Video Games vs. The Game of Life…
Why human beings need to involve themselves in games of strategy and adventure online, effectively playing games within a game I don’t understand.
What better game to play than the one you’re already playing - the game of life? Why sit in front of a computer and play Quake, SIM City or some other video game with limited choices, experiences and outcomes that you need to pay for with time, and mental effort that will lead you absolutely nowhere. Playing such a game over the course of a couple hundred hours will give you a final screen that turns into a mediocre fireworks explosion or says simply, “Congratulations, you’ve conquered the game. Don’t miss our next game, Quake II which will arrive in stores just before Christmas 20xx.”
Why do some people spend hundreds or even thousands of hours pitting themselves against fictional characters in a game with a meaningless outcome? The big picture is that there’s no real goal or good purpose to these games. They’re mind-candy designed to stimulate some basic human interest. In SIM City its creating functioning cities. In Quake its about exploring unknown places, conquering enemies and extreme violence that we couldn’t otherwise partake of in reality.
In 1995 I think it was, I became interested in adventure video games like Doom II and Duke Nukem. They were novel at the time. It was an amazing concept to be able to play people from across the USA in ‘death match’ tournaments. It was glorious fun and I spent a couple hundred hours playing, sometimes all night until I had to drag myself away to attend graduate classes the next morning.

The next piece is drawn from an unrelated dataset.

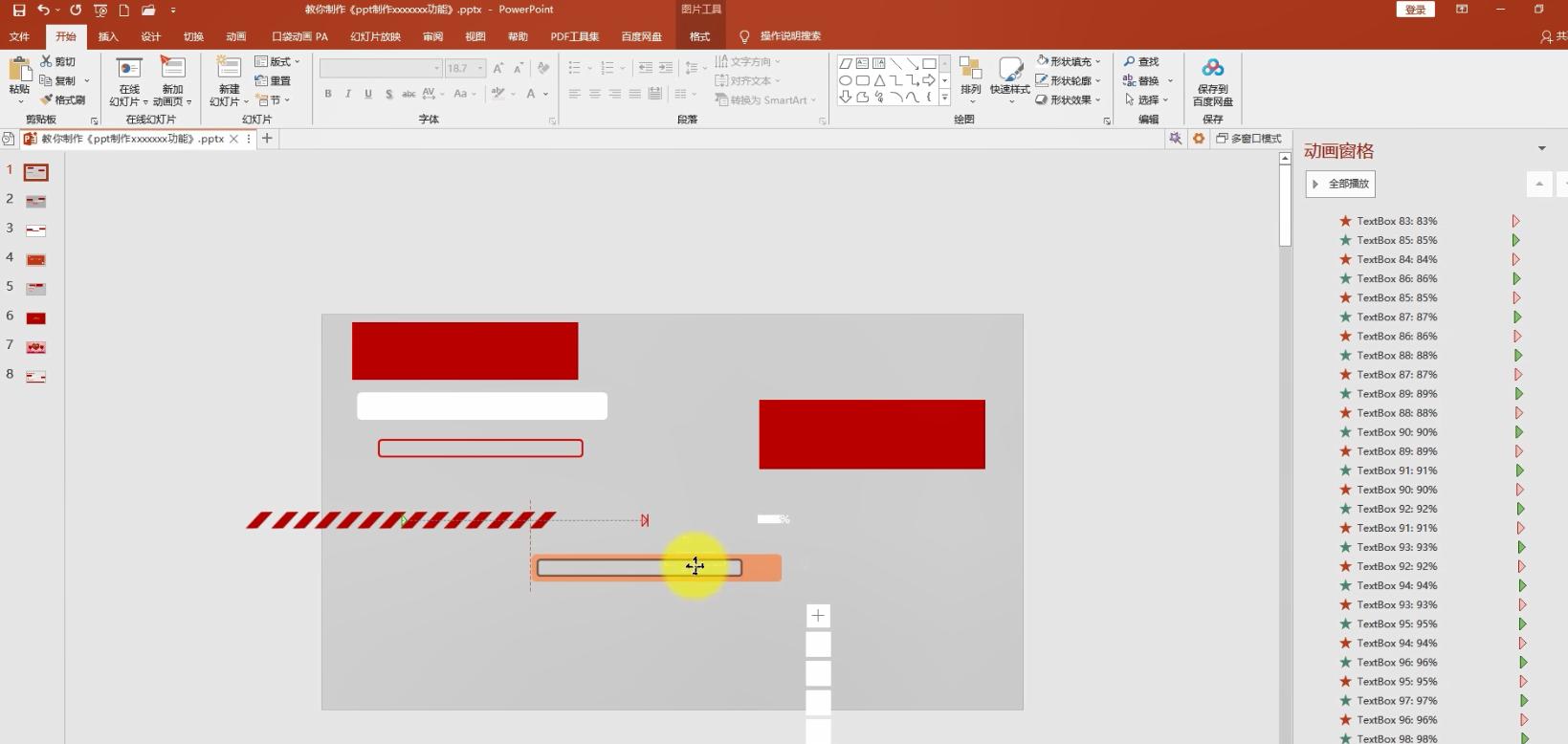Open the Insert ribbon tab

click(108, 36)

When I think of the couple hundred hours I wasted I can’t believe I took part in it. Why did I play them? What did I get as a result?
Maybe some relaxation in a schedule filled with school, work and relationships.
But hundreds of hours? What if I’d meditated instead? What if I’d written a book? Learned something online that mattered? What if I spent those couple hundred hours learning some programming languages that could have been applied toward the year 2000 scare? I knew guys making $150/ hour updating old code from 1998-2000. What if I had tutored someone and saved up some money to buy a mountain bike and get a different type of fitness (I was running a lot at the time)?
What if I would have spent the time talking to friends? Volunteering somewhere? Starting a business?
There are thousands of choices in this, the most awesome game. There are infinite choices available with infinite possible results. This is the real game. Real life - as real as it gets, and yet some people don’t want to play THIS game. They are afraid of this game. How sad is that?
This is the only REAL game worth playing. This is the only one that matters even a little bit. In the big, big picture this entire game of life might mean the outcome for our future for the next 30,000 millenia. Or it might mean nothing. Better to act like it means a lot, than the other way around since there is always this chance that this life is what all future experience will be based on. That’s a sobering thought.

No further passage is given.